Members of a marine mammal conservation group who attacked Japanese whalers off Antarctica on Friday, injuring two of them, are "terrorists," Japan's Fisheries Agency said.

Two activists from the Sea Shepherd protest ship went missing during the confrontation with Japanese whaling craft Nisshin Maru early Friday, but were rescued safely — with members of the Japanese whaling expedition assisting in the rescue efforts in the icy waters of the Ross Sea.

The protesters then resumed their pursuit of the Japanese vessel, and dumped foul-smelling butyric acid onto the whaling ship's deck, injuring two Japanese crewmembers, according to Takahide Naruko, the chief of the Far Seas Fisheries Division of the Fisheries Agency.

The two crewmembers suffered facial injuries when the bottle of acid smashed on deck, sending shards of glass in all directions, he said. One was hit by an empty container of acid and the other had acid squirted in his eye, he said.

The protesters then resumed their pursuit of the Japanese vessel, and dumped foul-smelling butyric acid onto the whaling ship's deck, injuring two Japanese crewmembers, the Fisheries Agency said in a statement.

National broadcaster NHK said the protesters also threw a smoke bomb and that the two crewmembers suffered facial injuries when the bottle of acid smashed on desk, sending shards of glass in all directions.

Neither of the Japanese crewmen hurt in the incident suffered life-threatening injuries, according to Hideki Moronuki, the assistant director of the agency's whaling department, although he declined to give details.

"They're terrorists," Moronuki said of the anti-whaling activists who had been searching for the Japanese fleet for weeks. "They must stop these dangerous acts immediately."

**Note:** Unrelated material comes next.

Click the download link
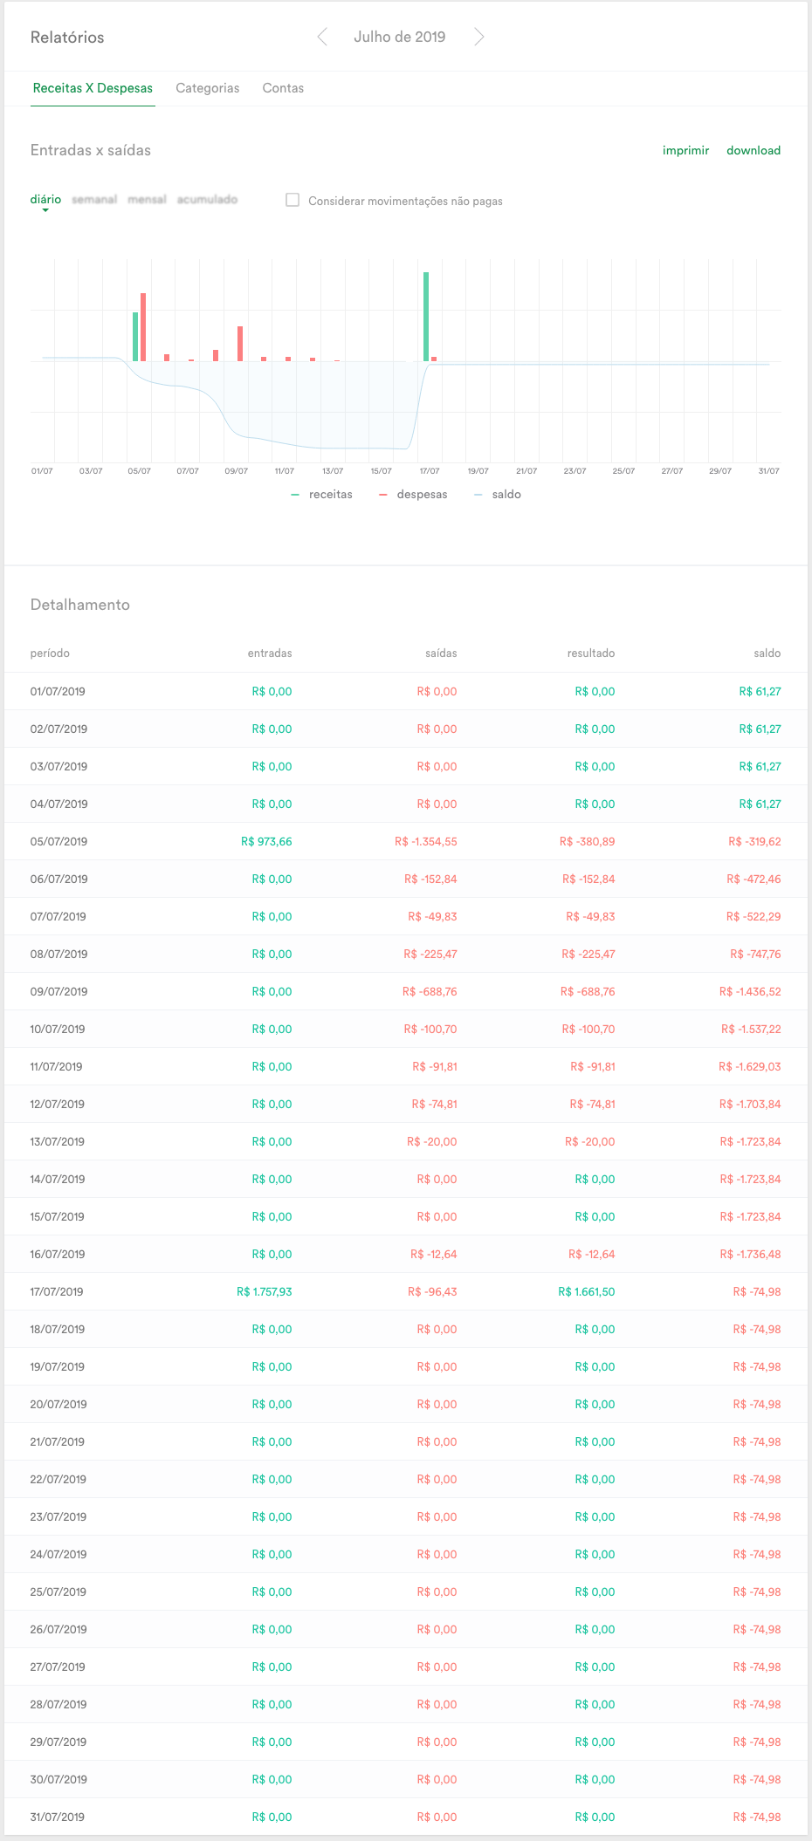The height and width of the screenshot is (1841, 812). tap(754, 150)
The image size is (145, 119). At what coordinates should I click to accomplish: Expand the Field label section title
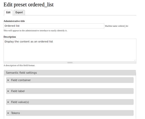tap(18, 91)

He said the Sea Shepherd attack was unforgivable especially given that the Japanese helped find the missing protesters.

"We rescued them from a humanitarian point of view, but they attacked the Japanese as soon as they were safe," Moronuki said, saying the attack returned "good for evil."

Japan is considering what measures to take, including a possible lawsuit against the group, he said.

The Nisshin Maru left Japan in November for a six-month whaling expedition in the Antarctic as part of a scientific whaling program conducted within the rules of the International Whaling Commission.

Tokyo maintains that whaling is a national tradition and a vital part of its food culture, and is pushing for a limited resumption of hunts, arguing that whale stocks have sufficiently recovered since 1986 when a global moratorium on commercial whaling was introduced.

Sea Shepherd "successfully delivered" six liters of butyric acid to the ship's flensing deck, where whales are cut up, halting the crew's work, the group said on its Web site Friday.